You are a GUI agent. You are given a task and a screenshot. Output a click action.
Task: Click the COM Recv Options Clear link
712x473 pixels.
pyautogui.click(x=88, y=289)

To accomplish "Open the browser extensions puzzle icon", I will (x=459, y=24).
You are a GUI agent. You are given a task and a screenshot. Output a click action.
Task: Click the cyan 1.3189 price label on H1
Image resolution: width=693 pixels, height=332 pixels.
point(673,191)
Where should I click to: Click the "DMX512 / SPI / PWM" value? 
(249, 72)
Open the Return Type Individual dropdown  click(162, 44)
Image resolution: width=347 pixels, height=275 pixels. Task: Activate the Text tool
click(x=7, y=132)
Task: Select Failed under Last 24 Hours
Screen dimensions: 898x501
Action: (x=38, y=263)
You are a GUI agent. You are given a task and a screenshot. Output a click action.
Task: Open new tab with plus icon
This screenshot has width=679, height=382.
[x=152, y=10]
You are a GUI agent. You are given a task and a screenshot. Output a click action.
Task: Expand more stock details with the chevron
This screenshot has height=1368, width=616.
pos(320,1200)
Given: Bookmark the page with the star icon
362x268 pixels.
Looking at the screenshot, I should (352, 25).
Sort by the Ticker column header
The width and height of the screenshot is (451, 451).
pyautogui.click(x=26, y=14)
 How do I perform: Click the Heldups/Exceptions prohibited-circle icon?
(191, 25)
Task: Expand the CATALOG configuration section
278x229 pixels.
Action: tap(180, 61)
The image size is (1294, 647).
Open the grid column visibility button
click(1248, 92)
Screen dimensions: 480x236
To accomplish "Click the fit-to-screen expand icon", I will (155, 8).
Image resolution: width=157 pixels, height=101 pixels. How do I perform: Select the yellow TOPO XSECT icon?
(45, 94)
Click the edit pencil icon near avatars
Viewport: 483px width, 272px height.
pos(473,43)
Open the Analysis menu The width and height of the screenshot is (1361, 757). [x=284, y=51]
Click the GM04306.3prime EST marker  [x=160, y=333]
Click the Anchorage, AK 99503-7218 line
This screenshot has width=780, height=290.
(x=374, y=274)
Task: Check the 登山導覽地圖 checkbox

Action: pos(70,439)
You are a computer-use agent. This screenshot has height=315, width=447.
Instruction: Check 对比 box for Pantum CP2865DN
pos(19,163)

■ TASK STATEMENT
Please lay out the part of the records that opens with the line containing "Image resolution: width=157" and runs through the end of the records as a numbered list, leaving out blank lines.

■ EXERCISE RESPONSE
1. Image resolution: width=157 pixels, height=101 pixels. How do I perform: Select the yellow TOPO XSECT icon?
2. (45, 94)
3. Click the edit pencil icon near avatars
4. Viewport: 483px width, 272px height.
5. pos(473,43)
6. Open the Analysis menu The width and height of the screenshot is (1361, 757). [x=284, y=51]
7. Click the GM04306.3prime EST marker  [x=160, y=333]
8. Click the Anchorage, AK 99503-7218 line
9. This screenshot has width=780, height=290.
10. (x=374, y=274)
11. Task: Check the 登山導覽地圖 checkbox
12. Action: pos(70,439)
13. You are a computer-use agent. This screenshot has height=315, width=447.
14. Instruction: Check 对比 box for Pantum CP2865DN
15. pos(19,163)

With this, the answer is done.